Eleftherios Gkioulekas wrote:
> 
> Violence ain't the answer. :> It seems that the real problem is that
> academia is being forced to serve the corporate interest, instead of
> the public interest. Our plight is a side effect of that reality.
> Software is a tool: purchase it, or shove it onto your poor grad students.
> Once upon a time, software WAS research. Do you have any real ideas on
> how to fight this evil?

Hi. Hope you don't mind I am posting this reply to the
gsl list. I've had a few replies to my comments, so
I thought I might as well say something in the open.
It's definitely off the gsl topic, but what the hell,
I've earned the right to stand on the gsl soapbox
for a couple minutes.

I just stuck a short paper on the web. It's nominally about
some project I am working on, but it's really just a thinly
disguised attack at the way things are done in that particular
field. It's at:
  http://t8web.lanl.gov/people/jungman/spf-open.pdf

The executive summary is that, if people realized that they
could use software to communicate their ideas, instead of
creating streams of plots on dead trees, we might all
benefit.

The question is how to support this sort of activity.
Without some kind of incentive, the culture will
never change. So, one possible answer to
your question is that we should try to create
software which encapsulates expert knowledge in
our various problem domains, and which is
flexible enough and extensible enough that
people could imagine adding to it (in the form
of drop in packages, modules, ...) whenever
their research creates something worth sharing.
This would not be perfect or comprehensive, and
it would not solve all the problems, but maybe
it would be a place to start. Maybe it would
give a handful of graduate students a place
to start, instead of forcing them to reinvent
everything in order to get anything done.

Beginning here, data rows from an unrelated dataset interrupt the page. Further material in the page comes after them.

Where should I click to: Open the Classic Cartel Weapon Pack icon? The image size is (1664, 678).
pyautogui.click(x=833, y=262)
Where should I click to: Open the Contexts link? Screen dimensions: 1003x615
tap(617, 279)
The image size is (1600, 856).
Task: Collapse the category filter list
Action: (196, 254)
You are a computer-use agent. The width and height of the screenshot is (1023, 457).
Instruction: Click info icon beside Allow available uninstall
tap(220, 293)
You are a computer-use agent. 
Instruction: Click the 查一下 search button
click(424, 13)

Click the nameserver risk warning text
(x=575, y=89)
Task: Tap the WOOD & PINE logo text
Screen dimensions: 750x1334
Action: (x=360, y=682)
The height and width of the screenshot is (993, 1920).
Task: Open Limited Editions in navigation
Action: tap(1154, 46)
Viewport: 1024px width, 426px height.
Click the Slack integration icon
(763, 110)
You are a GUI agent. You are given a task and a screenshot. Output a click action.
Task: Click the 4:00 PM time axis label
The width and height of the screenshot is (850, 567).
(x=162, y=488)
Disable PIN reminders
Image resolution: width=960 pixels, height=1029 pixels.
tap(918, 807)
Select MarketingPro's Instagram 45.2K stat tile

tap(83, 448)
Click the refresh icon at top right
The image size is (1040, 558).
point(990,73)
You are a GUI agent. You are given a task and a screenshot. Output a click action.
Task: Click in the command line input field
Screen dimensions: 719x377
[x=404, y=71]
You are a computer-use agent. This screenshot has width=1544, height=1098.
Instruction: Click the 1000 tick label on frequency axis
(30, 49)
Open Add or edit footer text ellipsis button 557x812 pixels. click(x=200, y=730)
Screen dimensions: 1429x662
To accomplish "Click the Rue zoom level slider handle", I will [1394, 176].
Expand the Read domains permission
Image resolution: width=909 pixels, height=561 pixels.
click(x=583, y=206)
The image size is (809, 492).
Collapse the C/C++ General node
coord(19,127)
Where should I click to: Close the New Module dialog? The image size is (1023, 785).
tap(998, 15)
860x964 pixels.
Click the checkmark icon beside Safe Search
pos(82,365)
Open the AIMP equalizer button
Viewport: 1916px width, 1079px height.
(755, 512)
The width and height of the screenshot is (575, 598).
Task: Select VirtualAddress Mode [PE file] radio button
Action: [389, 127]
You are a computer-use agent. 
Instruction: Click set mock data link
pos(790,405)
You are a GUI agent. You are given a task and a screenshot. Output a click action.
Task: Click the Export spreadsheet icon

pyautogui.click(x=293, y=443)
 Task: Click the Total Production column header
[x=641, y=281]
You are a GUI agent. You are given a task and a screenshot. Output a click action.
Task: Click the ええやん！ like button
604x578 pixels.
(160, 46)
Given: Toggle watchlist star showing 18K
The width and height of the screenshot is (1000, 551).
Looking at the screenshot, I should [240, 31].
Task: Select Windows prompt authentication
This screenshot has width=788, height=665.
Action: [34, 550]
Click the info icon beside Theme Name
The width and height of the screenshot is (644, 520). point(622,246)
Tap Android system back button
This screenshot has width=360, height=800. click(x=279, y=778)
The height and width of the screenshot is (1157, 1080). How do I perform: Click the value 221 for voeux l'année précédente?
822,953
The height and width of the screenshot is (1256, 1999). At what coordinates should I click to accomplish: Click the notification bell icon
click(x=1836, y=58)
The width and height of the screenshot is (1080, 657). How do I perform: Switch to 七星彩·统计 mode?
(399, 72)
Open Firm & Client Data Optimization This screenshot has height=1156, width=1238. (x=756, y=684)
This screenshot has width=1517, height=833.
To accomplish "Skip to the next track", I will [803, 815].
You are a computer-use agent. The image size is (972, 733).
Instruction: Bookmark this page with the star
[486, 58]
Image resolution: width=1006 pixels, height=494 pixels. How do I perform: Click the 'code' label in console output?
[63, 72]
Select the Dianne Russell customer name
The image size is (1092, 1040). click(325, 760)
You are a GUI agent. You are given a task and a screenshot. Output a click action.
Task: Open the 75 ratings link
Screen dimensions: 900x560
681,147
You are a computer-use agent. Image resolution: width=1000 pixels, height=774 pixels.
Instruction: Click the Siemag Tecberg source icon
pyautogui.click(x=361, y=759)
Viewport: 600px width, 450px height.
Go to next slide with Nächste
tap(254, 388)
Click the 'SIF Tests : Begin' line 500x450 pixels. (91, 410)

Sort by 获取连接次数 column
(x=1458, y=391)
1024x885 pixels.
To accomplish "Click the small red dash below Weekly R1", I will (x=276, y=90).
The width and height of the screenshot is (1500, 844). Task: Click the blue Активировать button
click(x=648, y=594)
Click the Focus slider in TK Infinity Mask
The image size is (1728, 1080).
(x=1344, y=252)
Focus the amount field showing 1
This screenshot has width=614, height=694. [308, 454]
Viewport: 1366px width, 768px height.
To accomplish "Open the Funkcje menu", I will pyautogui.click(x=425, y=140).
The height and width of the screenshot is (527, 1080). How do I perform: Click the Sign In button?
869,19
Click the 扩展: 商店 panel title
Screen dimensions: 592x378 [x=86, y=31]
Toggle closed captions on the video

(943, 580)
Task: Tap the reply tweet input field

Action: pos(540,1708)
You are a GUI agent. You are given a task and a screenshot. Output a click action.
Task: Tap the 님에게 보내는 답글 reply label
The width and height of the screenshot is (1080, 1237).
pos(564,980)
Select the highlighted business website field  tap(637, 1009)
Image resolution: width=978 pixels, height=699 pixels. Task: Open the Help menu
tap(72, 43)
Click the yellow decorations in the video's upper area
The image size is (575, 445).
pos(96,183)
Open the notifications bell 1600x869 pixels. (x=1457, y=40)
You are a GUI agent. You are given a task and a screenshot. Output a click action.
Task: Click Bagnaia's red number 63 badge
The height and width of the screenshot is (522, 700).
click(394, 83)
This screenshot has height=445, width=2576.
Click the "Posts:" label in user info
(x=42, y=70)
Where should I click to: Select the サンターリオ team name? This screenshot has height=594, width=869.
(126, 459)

As far as academia becoming slaves to the corporate
world, I think that is also true, especially in academic
computer science. But even more disturbing is the
global tendency of academia to try to model itself after
the corporate world, as if the suits had some kind
of secret for guaranteeing progress. This is a sad
sort of perverted social darwinism (some things
never really die). Maybe the corporates do understand
a certain kind of progress; certainly if they
don't make something they can sell then they are cooked.
But there is no guarantee that this sort of progress
is desirable for or applicable to academic research.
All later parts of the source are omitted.